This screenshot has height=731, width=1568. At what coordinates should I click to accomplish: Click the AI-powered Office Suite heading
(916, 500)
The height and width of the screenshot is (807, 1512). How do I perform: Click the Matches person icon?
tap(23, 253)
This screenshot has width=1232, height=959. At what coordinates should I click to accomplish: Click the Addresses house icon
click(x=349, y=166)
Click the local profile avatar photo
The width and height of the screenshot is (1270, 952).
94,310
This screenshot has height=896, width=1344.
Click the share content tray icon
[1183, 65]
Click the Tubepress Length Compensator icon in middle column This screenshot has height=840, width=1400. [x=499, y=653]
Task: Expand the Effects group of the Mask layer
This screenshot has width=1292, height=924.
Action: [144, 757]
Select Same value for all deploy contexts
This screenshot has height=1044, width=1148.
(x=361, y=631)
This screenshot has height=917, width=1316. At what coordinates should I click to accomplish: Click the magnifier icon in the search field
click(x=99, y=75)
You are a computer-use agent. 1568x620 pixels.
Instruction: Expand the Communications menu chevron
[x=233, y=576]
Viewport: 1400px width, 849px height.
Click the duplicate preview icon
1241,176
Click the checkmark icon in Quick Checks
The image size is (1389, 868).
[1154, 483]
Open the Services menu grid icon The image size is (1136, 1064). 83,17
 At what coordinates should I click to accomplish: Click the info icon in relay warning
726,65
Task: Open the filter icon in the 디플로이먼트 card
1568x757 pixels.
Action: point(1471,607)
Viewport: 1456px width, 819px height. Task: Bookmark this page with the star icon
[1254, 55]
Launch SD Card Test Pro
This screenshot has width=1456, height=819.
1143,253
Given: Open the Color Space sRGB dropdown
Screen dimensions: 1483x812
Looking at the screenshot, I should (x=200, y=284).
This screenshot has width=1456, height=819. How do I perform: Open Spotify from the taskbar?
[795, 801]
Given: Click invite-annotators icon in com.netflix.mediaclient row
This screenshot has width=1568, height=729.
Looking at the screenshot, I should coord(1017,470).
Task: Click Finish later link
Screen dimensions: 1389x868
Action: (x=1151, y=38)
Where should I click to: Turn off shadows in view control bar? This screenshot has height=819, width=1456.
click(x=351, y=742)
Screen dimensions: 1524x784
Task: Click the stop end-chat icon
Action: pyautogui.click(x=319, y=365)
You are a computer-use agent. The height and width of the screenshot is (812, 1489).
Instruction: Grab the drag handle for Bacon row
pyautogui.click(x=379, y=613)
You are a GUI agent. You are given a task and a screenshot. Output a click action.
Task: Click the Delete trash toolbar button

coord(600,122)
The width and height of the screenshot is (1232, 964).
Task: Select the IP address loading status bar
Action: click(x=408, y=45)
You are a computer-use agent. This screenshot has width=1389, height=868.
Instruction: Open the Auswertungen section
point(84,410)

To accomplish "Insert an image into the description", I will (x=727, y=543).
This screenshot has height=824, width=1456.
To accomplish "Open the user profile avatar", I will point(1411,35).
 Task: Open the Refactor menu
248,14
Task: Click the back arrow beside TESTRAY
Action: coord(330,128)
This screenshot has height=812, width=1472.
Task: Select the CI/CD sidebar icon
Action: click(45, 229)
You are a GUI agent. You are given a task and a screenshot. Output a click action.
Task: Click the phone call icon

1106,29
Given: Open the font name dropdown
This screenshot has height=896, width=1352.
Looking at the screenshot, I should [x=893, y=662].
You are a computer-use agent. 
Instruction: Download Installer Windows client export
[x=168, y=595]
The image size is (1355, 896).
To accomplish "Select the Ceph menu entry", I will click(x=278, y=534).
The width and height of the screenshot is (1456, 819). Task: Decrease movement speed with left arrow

= = = =

◆ Description of the task ◆
Please write out, exactly as they appear, only the lines from the one holding "Screen dimensions: 1389x868" through the end of the data.

◆ Expected answer ◆
Screen dimensions: 1389x868
Action: (x=1151, y=38)
Where should I click to: Turn off shadows in view control bar? This screenshot has height=819, width=1456.
click(x=351, y=742)
Screen dimensions: 1524x784
Task: Click the stop end-chat icon
Action: pyautogui.click(x=319, y=365)
You are a computer-use agent. The height and width of the screenshot is (812, 1489).
Instruction: Grab the drag handle for Bacon row
pyautogui.click(x=379, y=613)
You are a GUI agent. You are given a task and a screenshot. Output a click action.
Task: Click the Delete trash toolbar button

coord(600,122)
The width and height of the screenshot is (1232, 964).
Task: Select the IP address loading status bar
Action: click(x=408, y=45)
You are a computer-use agent. This screenshot has width=1389, height=868.
Instruction: Open the Auswertungen section
point(84,410)

To accomplish "Insert an image into the description", I will (x=727, y=543).
This screenshot has height=824, width=1456.
To accomplish "Open the user profile avatar", I will point(1411,35).
 Task: Open the Refactor menu
248,14
Task: Click the back arrow beside TESTRAY
Action: coord(330,128)
This screenshot has height=812, width=1472.
Task: Select the CI/CD sidebar icon
Action: click(45, 229)
You are a GUI agent. You are given a task and a screenshot. Output a click action.
Task: Click the phone call icon

1106,29
Given: Open the font name dropdown
This screenshot has height=896, width=1352.
Looking at the screenshot, I should [x=893, y=662].
You are a computer-use agent. 
Instruction: Download Installer Windows client export
[x=168, y=595]
The image size is (1355, 896).
To accomplish "Select the Ceph menu entry", I will click(x=278, y=534).
The width and height of the screenshot is (1456, 819). Task: Decrease movement speed with left arrow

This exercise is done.